She has mostly warmed up to the kids and gets along with them like most siblings do, well at times, and not so well at others. Her relationship with us seems to be on a constant uphill slope, but with little dips in between that sometimes confuse and surprise us. With everything we’ve learned about adoption over the years and with two behind us, you’d think we’d just roll with it, and we mostly do, but there’s still this strong desire to feel the love back. We know it’ll come in time and we’re certainly seeing a little more each day.


Phil is out of the doghouse now and she’s starting to give him a lot of smiles and likes to play games with him. At first she was terrified of him and every other white male she encountered. We’ve been working on having him give her little snacks and things to help gain her trust.

Olivia seems to have figured out that I’m her mom and she comes to me when she’s hurt or needs to be held. But, I think ours is the most back and forth relationship in the family, and from what I hear from other families here that seems to be so common. I think it’s because I’m the one replacing her former caregivers and people she loved. She wants my attention and affection, but will often shove my hand away angrily when I try to stroke her. One minute she’ll grin at me and flash those twinkly eyes and the next moment she’ll glare at me like I tried to hurt her. The good thing is the happy moments are happening more frequently. The other good thing is that the angry moments show us that she had some sort of attachment in place before we came along. And that’s so important for her future bonding process with us.


At the moment we’re just trying to follow her lead and let her go as far with us as she is comfortable to do. She won’t let me kiss her, but she’ll now follow my lead, kiss her own finger after I kiss mine and then touch fingers, bringing a sweet smile to her face. I let her moments in my arms be as short as she wants them and then she’ll usually come back for more. So we’ll just keep enjoying the moments as they come and rejoice over each new victory! Can’t wait for a big grin, a giant bear hug and a kiss for those sweet little lips though!


Day 5? 6? 7? – We’ve Lost Track


As much as any place, Guangzhou feels like home to us in China. We’ve stayed here, in three different hotels, a total of about four weeks over the past three adoption trips. Guangzhou feels very welcoming. Trish and I both feel drawn to it more than anywhere else in China. I wish I had a week to just get out with shoes and a subway pass to explore the city randomly.
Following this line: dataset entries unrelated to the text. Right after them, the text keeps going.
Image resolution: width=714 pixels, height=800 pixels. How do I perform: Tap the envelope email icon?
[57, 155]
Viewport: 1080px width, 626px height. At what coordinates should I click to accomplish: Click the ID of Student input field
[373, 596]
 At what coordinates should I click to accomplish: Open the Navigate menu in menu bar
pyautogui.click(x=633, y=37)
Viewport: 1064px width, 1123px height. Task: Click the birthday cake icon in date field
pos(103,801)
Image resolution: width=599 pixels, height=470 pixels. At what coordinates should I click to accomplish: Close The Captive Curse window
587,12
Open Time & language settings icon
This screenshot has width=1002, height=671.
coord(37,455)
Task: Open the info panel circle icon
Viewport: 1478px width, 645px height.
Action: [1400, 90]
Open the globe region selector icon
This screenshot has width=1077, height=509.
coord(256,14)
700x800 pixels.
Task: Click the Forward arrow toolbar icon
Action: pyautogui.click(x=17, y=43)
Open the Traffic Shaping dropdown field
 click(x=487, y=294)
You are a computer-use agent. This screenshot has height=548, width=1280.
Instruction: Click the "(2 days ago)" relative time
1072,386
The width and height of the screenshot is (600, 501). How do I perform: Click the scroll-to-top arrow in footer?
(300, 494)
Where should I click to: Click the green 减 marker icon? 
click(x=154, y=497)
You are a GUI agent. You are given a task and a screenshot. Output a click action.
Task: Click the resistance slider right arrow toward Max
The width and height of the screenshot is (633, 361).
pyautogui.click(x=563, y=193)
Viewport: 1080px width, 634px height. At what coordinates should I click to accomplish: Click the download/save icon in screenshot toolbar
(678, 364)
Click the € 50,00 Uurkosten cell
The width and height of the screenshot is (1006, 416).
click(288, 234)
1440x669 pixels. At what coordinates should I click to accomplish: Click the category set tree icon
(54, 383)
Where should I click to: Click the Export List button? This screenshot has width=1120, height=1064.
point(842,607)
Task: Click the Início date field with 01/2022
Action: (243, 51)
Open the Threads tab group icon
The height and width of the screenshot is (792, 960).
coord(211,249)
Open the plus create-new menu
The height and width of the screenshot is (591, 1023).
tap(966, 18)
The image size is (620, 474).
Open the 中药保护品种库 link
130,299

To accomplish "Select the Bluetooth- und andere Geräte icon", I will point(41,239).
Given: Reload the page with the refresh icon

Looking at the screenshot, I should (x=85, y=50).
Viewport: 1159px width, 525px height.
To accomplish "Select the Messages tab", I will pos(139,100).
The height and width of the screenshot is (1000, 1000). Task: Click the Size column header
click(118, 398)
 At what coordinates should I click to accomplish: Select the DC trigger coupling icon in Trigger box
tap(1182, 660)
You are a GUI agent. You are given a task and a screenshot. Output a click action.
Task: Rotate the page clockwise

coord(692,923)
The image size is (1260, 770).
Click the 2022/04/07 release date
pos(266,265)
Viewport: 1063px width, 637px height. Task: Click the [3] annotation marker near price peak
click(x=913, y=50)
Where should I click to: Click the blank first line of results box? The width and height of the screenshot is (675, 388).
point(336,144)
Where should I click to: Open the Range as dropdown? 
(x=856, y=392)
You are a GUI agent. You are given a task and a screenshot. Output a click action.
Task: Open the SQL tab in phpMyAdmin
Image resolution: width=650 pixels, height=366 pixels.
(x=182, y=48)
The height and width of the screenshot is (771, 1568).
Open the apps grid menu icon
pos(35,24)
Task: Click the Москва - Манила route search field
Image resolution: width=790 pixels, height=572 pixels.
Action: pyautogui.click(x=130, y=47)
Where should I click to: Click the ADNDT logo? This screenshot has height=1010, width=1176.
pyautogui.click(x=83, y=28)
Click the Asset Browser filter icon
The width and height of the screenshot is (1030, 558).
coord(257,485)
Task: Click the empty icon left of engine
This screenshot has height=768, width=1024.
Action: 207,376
It’s a very cosmopolitan city. Lots of Westerners live here, and lots of immigrants from Africa and other countries live here as well. It’s far enough away from Beijing that it’s isolated from the politics of China. (Think Texas compared to D.C.) People here seem to have a bit more freedom, although it’s still very much communist China, one-child policy and all.

The city is huge, and if I could get to Wikipedia, I could tell you how huge. (But, you can’t get to everything on the internet in China.) Everywhere direction you look though, dozens of tall buildings dot the landscape, most seemingly apartments.

Guangzhou is tropical, and very lush, and it’s the middle of the rainy season here. It’s been quite a nice change from the sweltering heat of Hefei in Anhui province. But it’s supposed to get hotter over the next few days.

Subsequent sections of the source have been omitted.